§ **TRY IT**:
Nothing outside the range is wanted. Repeat exactly the lines below from the one with "Where should I click to: Click" through the one with "Given: Read the".

─── RECORDS SHOWN

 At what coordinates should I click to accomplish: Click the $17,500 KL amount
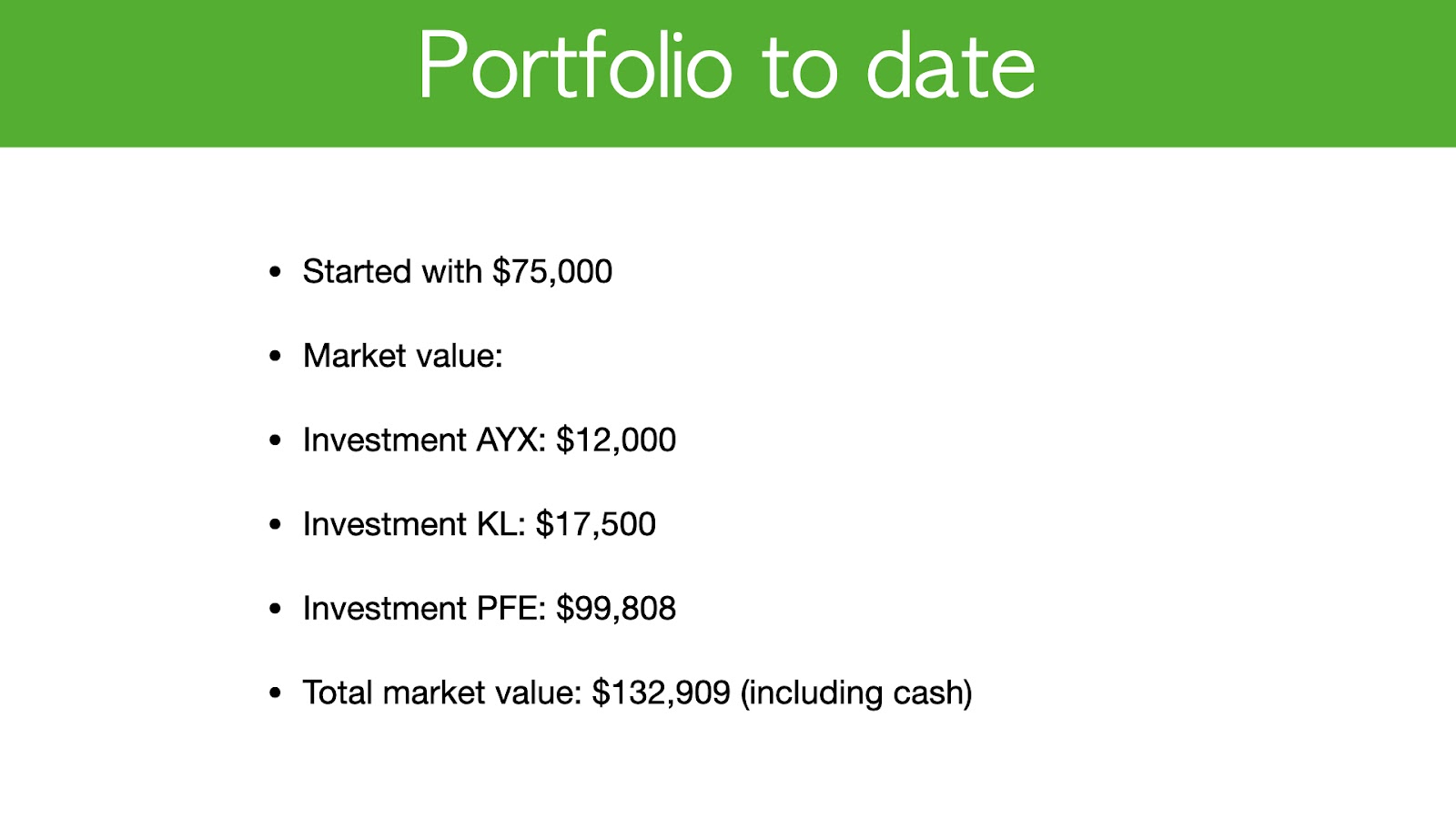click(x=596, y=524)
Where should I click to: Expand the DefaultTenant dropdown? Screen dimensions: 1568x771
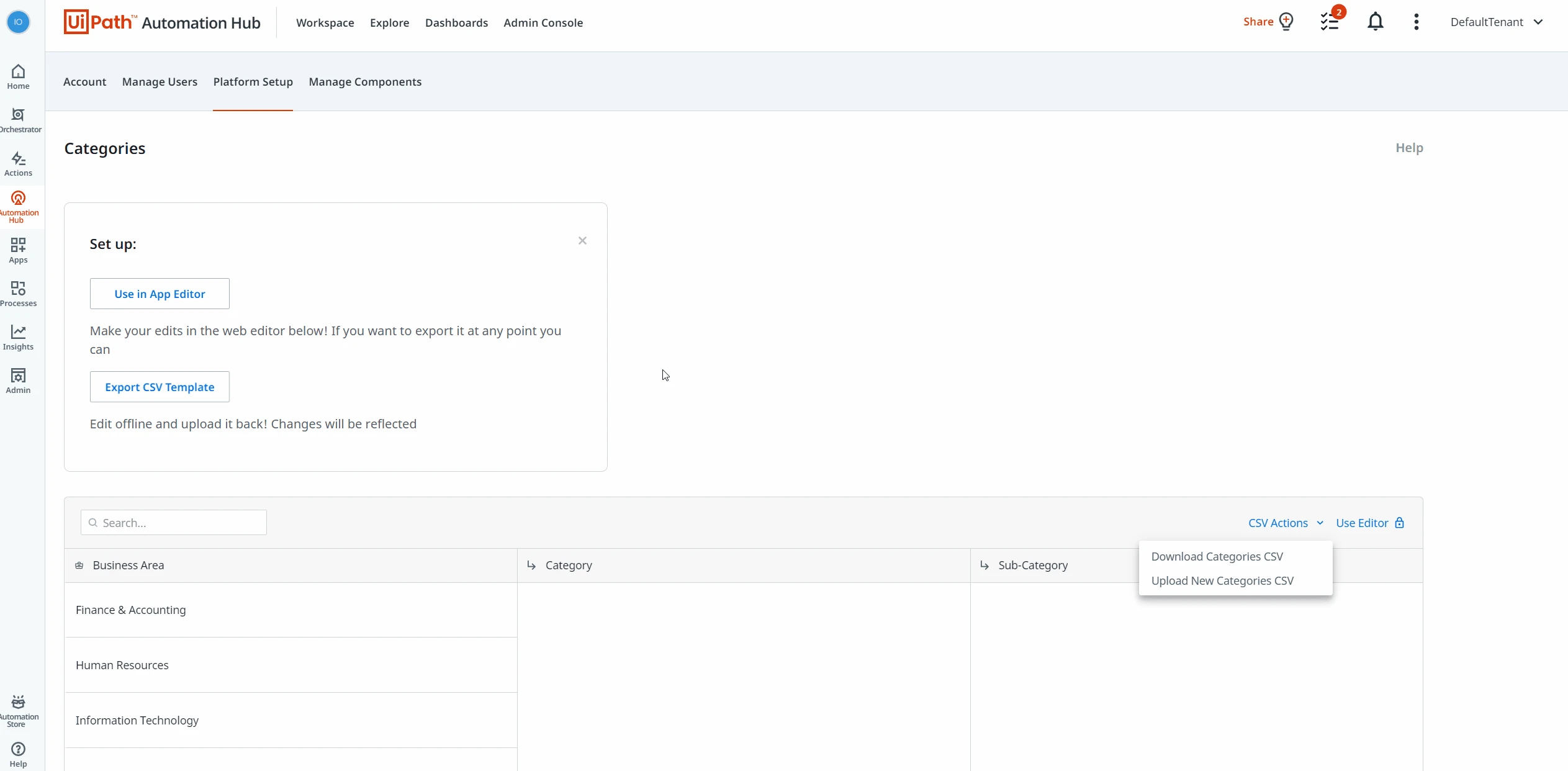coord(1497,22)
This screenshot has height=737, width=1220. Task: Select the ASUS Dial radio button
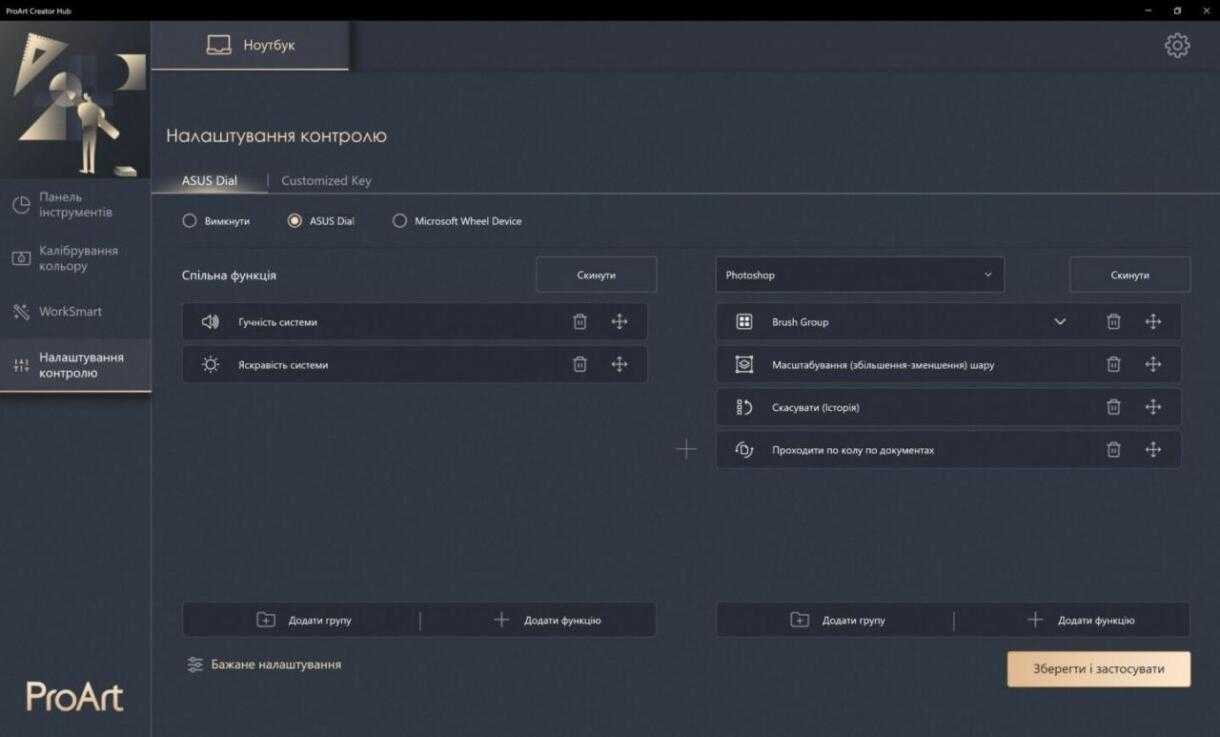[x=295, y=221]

──────
─── RECORDS SHOWN

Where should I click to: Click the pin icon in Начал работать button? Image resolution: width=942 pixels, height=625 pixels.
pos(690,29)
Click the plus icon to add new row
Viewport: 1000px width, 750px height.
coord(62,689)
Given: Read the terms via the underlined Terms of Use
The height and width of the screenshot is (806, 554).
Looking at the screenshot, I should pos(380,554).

──────

§ **RESPONSE BOX**:
Where should I click to: Click the pin icon in Начал работать button? Image resolution: width=942 pixels, height=625 pixels.
pos(690,29)
Click the plus icon to add new row
Viewport: 1000px width, 750px height.
coord(62,689)
Given: Read the terms via the underlined Terms of Use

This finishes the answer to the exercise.